◆ Supplied material
──────────

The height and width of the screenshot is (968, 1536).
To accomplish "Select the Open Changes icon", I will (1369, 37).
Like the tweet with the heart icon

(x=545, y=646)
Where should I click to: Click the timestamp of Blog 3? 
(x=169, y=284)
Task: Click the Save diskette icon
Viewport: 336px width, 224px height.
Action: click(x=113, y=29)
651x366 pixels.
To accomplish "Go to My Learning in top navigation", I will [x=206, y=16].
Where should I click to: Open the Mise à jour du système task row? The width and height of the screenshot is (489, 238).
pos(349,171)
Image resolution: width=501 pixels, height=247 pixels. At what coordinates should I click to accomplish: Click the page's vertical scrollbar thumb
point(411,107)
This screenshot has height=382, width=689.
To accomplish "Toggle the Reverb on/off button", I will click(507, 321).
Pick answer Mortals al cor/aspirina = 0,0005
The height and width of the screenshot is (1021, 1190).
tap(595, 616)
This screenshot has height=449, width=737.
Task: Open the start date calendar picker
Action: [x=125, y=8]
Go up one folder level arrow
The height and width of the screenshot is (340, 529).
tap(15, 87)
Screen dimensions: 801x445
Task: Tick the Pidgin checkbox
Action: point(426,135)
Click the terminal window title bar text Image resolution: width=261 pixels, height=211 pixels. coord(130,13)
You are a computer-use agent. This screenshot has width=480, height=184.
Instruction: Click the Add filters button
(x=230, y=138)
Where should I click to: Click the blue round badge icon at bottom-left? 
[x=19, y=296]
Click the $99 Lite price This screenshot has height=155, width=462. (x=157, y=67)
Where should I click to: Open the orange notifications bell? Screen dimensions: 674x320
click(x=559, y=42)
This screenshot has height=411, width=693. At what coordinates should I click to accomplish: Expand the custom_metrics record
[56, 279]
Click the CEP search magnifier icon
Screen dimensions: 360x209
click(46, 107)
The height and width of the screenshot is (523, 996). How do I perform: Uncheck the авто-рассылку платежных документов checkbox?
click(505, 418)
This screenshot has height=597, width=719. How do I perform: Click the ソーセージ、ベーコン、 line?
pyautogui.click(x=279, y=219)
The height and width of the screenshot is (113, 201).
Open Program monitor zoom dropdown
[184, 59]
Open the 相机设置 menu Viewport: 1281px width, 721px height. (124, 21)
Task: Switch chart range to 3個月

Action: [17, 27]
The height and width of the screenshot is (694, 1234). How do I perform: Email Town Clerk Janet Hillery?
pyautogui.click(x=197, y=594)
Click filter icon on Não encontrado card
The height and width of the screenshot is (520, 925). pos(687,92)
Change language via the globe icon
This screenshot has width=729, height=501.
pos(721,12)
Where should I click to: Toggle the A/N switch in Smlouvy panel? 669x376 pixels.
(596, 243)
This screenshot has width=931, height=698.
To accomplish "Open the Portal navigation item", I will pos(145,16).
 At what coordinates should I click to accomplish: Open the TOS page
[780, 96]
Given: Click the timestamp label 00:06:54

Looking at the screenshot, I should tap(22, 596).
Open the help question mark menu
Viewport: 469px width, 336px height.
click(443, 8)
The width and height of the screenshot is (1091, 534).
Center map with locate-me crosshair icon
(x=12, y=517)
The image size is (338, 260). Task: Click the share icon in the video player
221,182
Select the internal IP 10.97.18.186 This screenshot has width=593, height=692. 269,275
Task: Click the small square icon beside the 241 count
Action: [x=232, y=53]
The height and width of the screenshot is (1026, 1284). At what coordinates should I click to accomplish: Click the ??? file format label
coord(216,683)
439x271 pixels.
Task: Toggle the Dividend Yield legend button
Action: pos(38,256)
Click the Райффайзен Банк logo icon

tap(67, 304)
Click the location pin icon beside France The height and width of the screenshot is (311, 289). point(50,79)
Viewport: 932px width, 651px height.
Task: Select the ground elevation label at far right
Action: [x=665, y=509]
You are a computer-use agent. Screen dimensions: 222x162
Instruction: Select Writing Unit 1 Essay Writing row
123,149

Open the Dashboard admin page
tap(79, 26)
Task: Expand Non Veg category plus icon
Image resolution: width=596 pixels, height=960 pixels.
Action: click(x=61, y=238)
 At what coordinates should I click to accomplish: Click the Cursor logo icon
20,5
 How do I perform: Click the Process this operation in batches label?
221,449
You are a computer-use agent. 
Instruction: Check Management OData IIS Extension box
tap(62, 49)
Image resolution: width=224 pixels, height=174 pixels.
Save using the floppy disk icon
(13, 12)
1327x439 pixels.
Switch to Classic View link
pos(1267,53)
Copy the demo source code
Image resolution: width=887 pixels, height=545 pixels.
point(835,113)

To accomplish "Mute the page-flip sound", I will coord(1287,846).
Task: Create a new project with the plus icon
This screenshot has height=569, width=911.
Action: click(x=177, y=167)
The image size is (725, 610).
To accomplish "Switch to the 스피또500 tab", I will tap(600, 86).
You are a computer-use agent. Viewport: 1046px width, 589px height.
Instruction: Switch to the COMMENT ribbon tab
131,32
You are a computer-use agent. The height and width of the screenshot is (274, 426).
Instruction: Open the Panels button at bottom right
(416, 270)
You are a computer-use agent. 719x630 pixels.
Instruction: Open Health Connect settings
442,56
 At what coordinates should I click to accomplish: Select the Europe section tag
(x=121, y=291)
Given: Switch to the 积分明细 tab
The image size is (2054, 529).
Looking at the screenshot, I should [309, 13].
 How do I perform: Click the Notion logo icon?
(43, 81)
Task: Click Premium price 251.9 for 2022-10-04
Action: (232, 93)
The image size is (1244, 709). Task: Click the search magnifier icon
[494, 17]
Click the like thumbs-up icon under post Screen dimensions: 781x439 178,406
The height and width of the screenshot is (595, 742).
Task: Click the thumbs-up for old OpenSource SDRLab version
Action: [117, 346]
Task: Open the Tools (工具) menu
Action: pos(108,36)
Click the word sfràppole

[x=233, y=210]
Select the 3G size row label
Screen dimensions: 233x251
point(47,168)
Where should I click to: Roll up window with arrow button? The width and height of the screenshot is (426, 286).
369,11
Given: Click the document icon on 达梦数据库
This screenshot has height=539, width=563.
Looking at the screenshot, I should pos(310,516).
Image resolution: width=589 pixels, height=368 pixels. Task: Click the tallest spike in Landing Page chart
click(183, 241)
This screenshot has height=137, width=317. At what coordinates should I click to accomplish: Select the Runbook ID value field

──────────

◆ Task requirements
Work through the entries, filtering for the string "agent", and copy each line that holds it.

◆ Exercise output
You are a computer-use agent. This screenshot has width=480, height=184.
You are a computer-use agent. Screen dimensions: 222x162
You are a computer-use agent. 
You are a computer-use agent. Viewport: 1046px width, 589px height.
You are a computer-use agent. The height and width of the screenshot is (274, 426).
You are a computer-use agent. 719x630 pixels.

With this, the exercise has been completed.